Hace casi tres meses me dirigí a varios colegios en Maracaibo en busca de una oportunidad de dar servicio comunitario. Luego de unas dos semanas de intentos conseguí concretar dar clases en el colegio San Francisco de Asís. El San Francisco de Asís es un colegio de puras niñas, por lo que pensé que sería todo un reto dar clases ahí y acepté los términos que me fueron negociados para poder cumplir mi servicio en dicho colegio.
El primer día de clases fue un poco difícil y el nerviosismo estoy seguro que se sentía en el ambiente. El servicio comunitario lo presté en conjunto con Ariana Delgado, quien de tanto decirme: Nos vemos en el camino, pues terminamos en el mismo camino prestando este servicio :) Ese día asistieron 10 niñas de entre 11 y 14 años. Unas eran de la sección A y otras de la sección B. Es importante destacar que me pareció una experiencia maravillosa dar clases. Pude notar cuáles eran las deficiencias de cada una, cómo era tan distinto el comportamiento entre cada una, cómo cambiaba el ambiente del salón cuando faltaba alguna, cuándo mentían, cuándo se ponían nerviosas por no saber algo, etc…
Entre algunas situaciones que más me impactaron es ver el daño que en ocasiones los padres pueden hacerle a sus hijos con los comentarios que le dicen. En una clase estábamos analizando cómo hallar áreas de polígonos. Ariana propuso un ejercicio en donde un triángulo era dibujado dentro de un rectángulo y se pedía el área total. Todas las niñas empezaron a hallar tanto el área del triángulo como la del rectángulo y la sumaron. Obviamente el resultado era erróneo, lo que se buscaba era que ellas se dieran cuenta de que el triángulo por estar dentro del rectángulo su área no debía ser sumada. Luego de explicar la situación, y de reírnos porque de verdad fue divertido, entonces rayamos el área del triángulo y preguntamos cómo se haría en ese caso. Respondió una de ellas y dijo:

En ese caso si tenemos que usar el área del triángulo. Se la restamos al rectángulo y me da la sección rayada.
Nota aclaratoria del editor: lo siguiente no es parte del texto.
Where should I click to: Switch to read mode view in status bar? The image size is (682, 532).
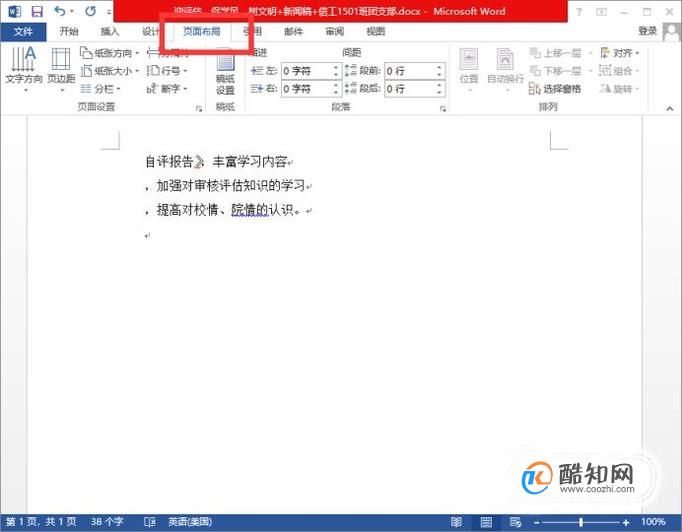point(456,522)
Al escuchar esto, pues Ariana y yo respondimos al unisono:* muy bien. Al ver la cara de la alumna, cuyo nombre no escribiré, le pregunté: ¿Estabas segura de la respuesta o la tiraste a pegar?. Con esta pregunta, le puse el beneficio de la duda. Ella se confundió y me contestó que *ella la tiró a pegar, porque ella era bruta… Yo al escuchar esa respuesta obviamente me molesté y le dije que no repitiera más nunca eso en su vida que ella no era bruta. Que la respuesta la dio porque analizó el problema, y entendía lo que sucedía. Entonces me dio por preguntarle:

¿Quién te llama bruta en tu casa?

Su respuesta fue:

Todos me dicen bruta…

Es increíble cómo la familia de alguien es capaz de descalificar a sus integrantes de esa manera. Yo le recomendé que nunca se dejara llamar bruta de nadie, porque ella no lo era. Al decirle esto su pregunta (de manera asombrada) fue la siguiente:

¿Usted cree que yo soy inteligente?

Mi respuesta:

Sí.

La reflexión de todo esto, a pesar de que yo no tengo hijos, es que debemos cuidar muy bien lo que decimos…
Algunas de las niñas dejaron de asistir, al parecer no les interesaba la clase o era más importante revisar el facebook, atender al noviecito o chatear por el messenger entre otras cosas.
En otro orden de ideas, no todo es malo :), hoy como fue la despedida, me han regalado esto:
serviciocomunitariomu
Fue algo bastante tierno de parte de ellas, aunque la broma que me hicieron (cuyo cerebro detrás era María Fernanda) no me agradó mucho que se diga. Nunca las olvidaré :) María Fernanda, Frankelis, Crislibeth, Dhanelis, y Meryan; les deseo lo mejor.